#### Source document
=== Section Start ===

Edward Ind acquired the Star Brewery in Romford, Essex from George Cardon in 1799.

Ind entered into partnership with Octavius Coope and George Coope in 1845 to form Ind Coope. A brewery was established in Burton-on-Trent in 1856.

Ind Coope merged with Samuel Allsopp & Sons in 1934.

Ind Coope acquired Trouncers Brewery in Shrewsbury in 1954, Benskins Watford Brewery in 1957 and Taylor Walker and Friary Meux in 1959.

===Allied Breweries===
Ind Coope merged with Tetley Walker of Leeds and Ansells to form Allied Breweries in 1961.

In 1968, Allied made an agreed £108M bid for Showerings of Shepton Mallet, acquiring William Gaymer, Whiteway's, Britvic and John Harvey & Sons of Bristol.

In 1978, Allied Breweries merged with the food and catering group J. Lyons and Co to form Allied Lyons. The breweries business was merged with Carlsberg in 1992 and became Carlsberg-Tetley, which is now part of Carlsberg Group, with Carlsberg-Tetley now known as Carlsberg UK.
Ind Coope Burton Brewery was sold by Carlsberg-Tetley to Bass in 1997. Through a series of take-overs and name changes, it is now owned by Molson Coors and operates as Burton North Brewery.

=== Section End ===

#### Source data
=== Section Start ===

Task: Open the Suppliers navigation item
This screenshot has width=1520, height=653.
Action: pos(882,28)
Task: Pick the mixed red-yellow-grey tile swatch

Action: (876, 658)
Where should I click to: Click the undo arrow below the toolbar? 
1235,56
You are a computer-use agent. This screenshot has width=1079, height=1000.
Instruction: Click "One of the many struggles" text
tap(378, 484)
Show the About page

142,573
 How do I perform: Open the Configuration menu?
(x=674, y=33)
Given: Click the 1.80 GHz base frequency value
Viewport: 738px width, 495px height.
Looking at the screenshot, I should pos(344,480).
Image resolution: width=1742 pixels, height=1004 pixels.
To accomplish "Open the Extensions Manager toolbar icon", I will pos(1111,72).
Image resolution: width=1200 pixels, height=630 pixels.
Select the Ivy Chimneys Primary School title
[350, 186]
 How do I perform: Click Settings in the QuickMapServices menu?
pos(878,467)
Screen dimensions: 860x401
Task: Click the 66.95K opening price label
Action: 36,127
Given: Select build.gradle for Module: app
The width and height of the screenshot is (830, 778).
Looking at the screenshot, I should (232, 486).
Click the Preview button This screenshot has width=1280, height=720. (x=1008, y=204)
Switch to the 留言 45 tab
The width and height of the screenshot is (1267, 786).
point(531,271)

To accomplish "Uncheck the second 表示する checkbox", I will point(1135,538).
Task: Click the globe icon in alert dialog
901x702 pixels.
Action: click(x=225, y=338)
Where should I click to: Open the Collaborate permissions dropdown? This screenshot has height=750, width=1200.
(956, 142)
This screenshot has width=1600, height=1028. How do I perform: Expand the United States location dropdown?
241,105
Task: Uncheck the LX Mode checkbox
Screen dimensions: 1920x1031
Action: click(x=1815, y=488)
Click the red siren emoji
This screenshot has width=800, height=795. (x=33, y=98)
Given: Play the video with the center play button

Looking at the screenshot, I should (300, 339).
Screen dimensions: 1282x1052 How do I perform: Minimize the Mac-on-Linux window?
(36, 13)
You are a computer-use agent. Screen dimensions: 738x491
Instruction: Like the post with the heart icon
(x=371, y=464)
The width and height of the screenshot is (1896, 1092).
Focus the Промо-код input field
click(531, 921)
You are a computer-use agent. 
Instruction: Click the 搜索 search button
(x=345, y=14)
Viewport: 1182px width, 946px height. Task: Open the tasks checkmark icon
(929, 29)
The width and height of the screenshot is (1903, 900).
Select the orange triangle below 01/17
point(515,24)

=== Section End ===

Echo the text on the brewery's history word for word, beginning at the words "Ind Coope acquired" and stopping after "Burton North Brewery.". Work only from the text about the brewery history.

#### Expected output
Ind Coope acquired Trouncers Brewery in Shrewsbury in 1954, Benskins Watford Brewery in 1957 and Taylor Walker and Friary Meux in 1959.

===Allied Breweries===
Ind Coope merged with Tetley Walker of Leeds and Ansells to form Allied Breweries in 1961.

In 1968, Allied made an agreed £108M bid for Showerings of Shepton Mallet, acquiring William Gaymer, Whiteway's, Britvic and John Harvey & Sons of Bristol.

In 1978, Allied Breweries merged with the food and catering group J. Lyons and Co to form Allied Lyons. The breweries business was merged with Carlsberg in 1992 and became Carlsberg-Tetley, which is now part of Carlsberg Group, with Carlsberg-Tetley now known as Carlsberg UK.
Ind Coope Burton Brewery was sold by Carlsberg-Tetley to Bass in 1997. Through a series of take-overs and name changes, it is now owned by Molson Coors and operates as Burton North Brewery.